### Work to be completed
Reproduce the passage of the interview transcript below, starting at "I graduated. I" and ending at "that from her.".

### Source document
---

JW:  When did you learn about the women’s movement?

EB:  I’m not sure exactly when I learned about the women’s movement. I think I slid into the women’s movement. When I was in college, the first year, one of my teachers was Florence Howe. I don’t know if you’re familiar with Florence, but she is known as the Mother of Women’s Studies. She was president of the MLA for a number of years. She was co-founder of the Feminist Press, which is the longest running women’s press in the world. Celebrated, I think, 51 years last year.

She had been down in Mississippi for the Freedom Summer. When she came back, she had absorbed these new ways of teaching that were about open, not closed questions, and having the students be a part of their education and choosing curriculum, and the teacher has as much to learn as the student, and all kinds of collaborative learning. She was a huge influence on me in college. In my senior year, I participated in a pilot program with her where college students taught poetry to high school students. None of this was necessarily specifically the women’s movement, but it was all steeped in these concerns.

I graduated. I worked for a year, and then I went back to school for what was then called an MA, now would be called an MFA, at Boston University. Florence came to visit me one day, and she thought that I was depressed. She had had some suicides in her very close family and friends, and it scared her. I really wasn’t depressed. I had a boyfriend that I wasn’t getting along very well with, and some other things weren’t going perfectly, but I wasn’t really depressed. But it was very fortuitous that she thought I was, because Florence’s cure for anything was work. I learned that from her.

---

### Data below
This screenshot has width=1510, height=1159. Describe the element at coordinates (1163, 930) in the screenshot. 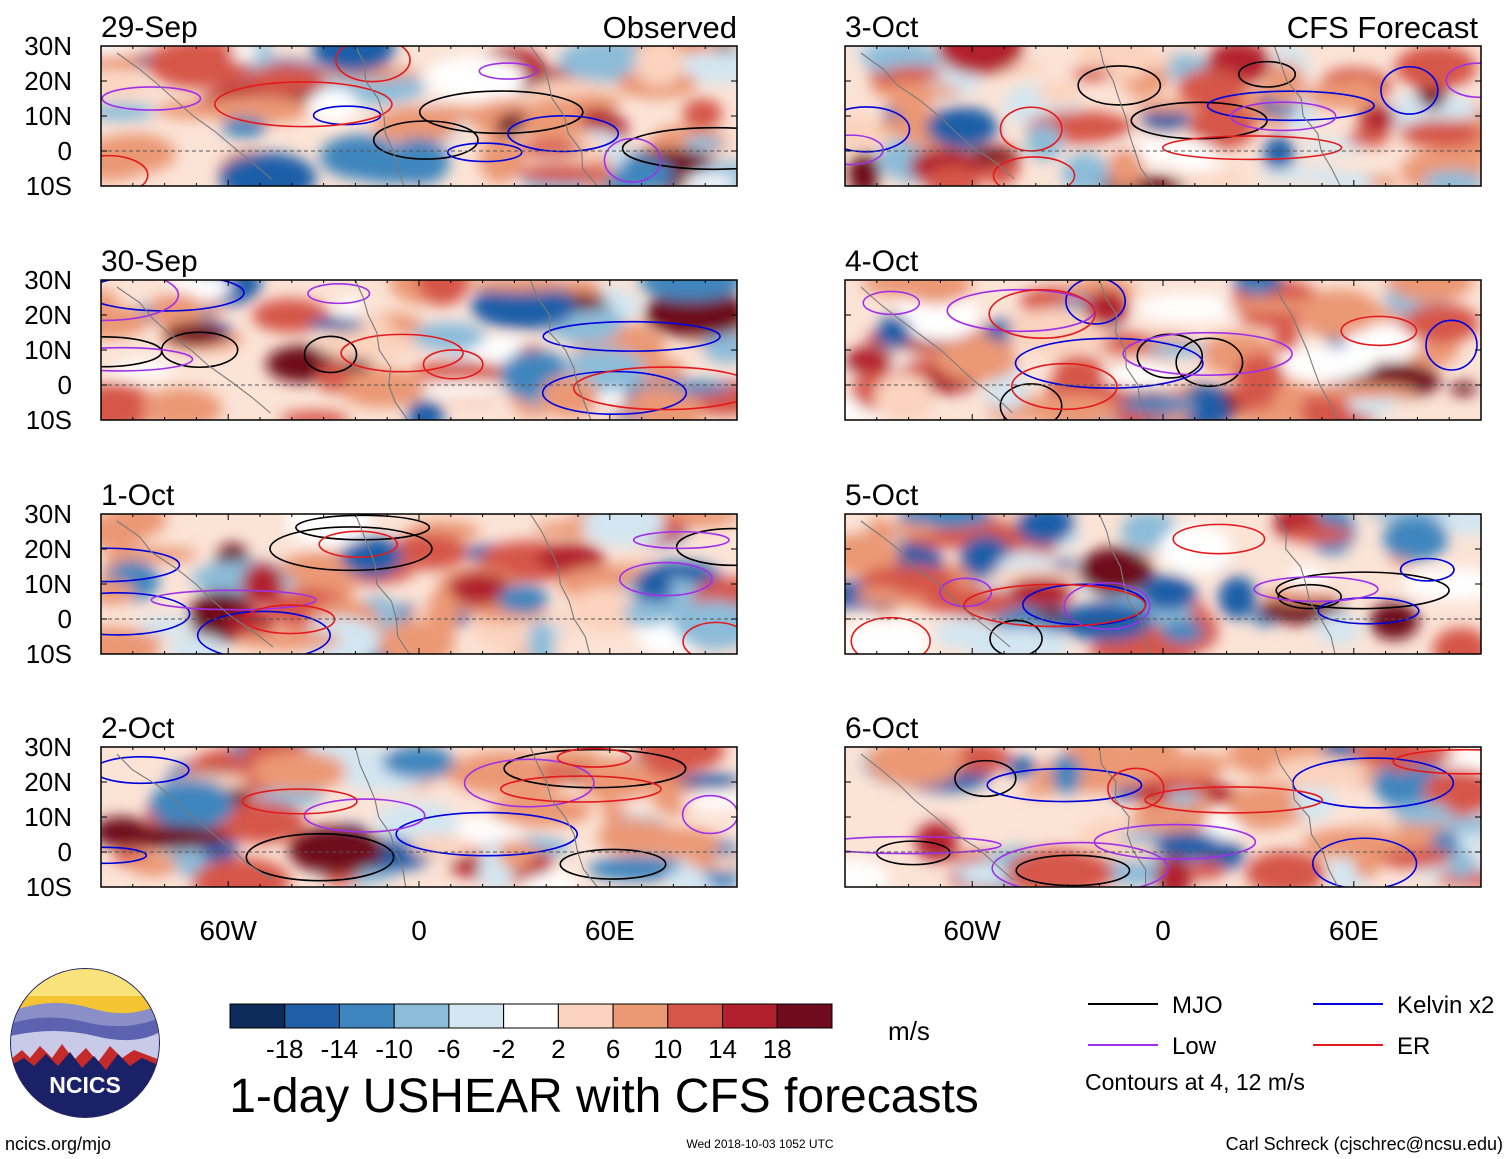

I see `x-tick-label: 0` at that location. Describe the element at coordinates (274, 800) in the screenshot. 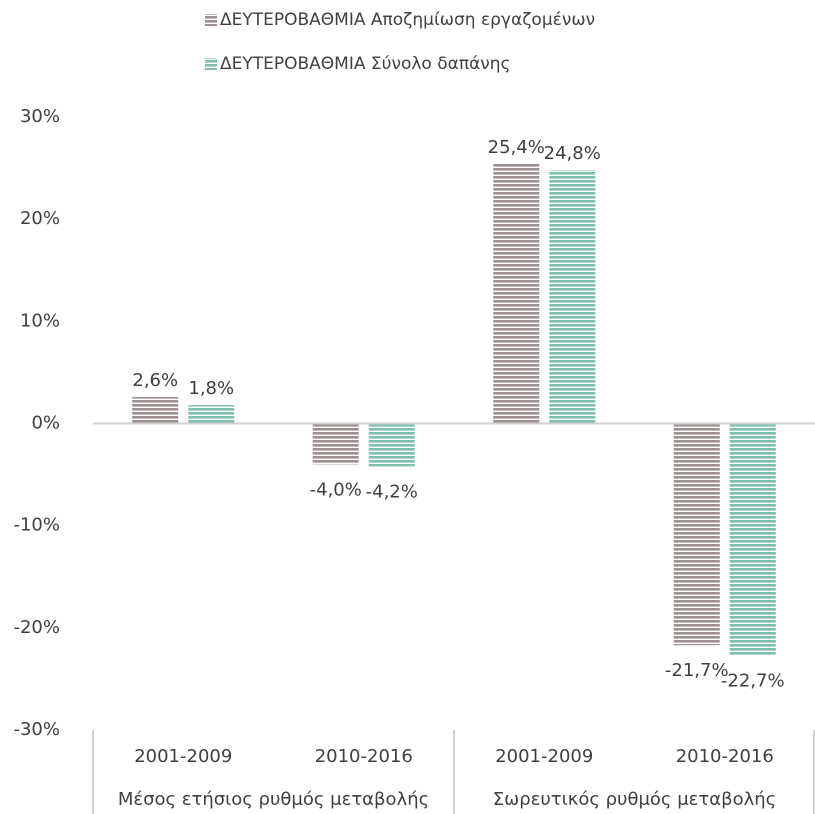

---

### Your solution
I graduated. I worked for a year, and then I went back to school for what was then called an MA, now would be called an MFA, at Boston University. Florence came to visit me one day, and she thought that I was depressed. She had had some suicides in her very close family and friends, and it scared her. I really wasn’t depressed. I had a boyfriend that I wasn’t getting along very well with, and some other things weren’t going perfectly, but I wasn’t really depressed. But it was very fortuitous that she thought I was, because Florence’s cure for anything was work. I learned that from her.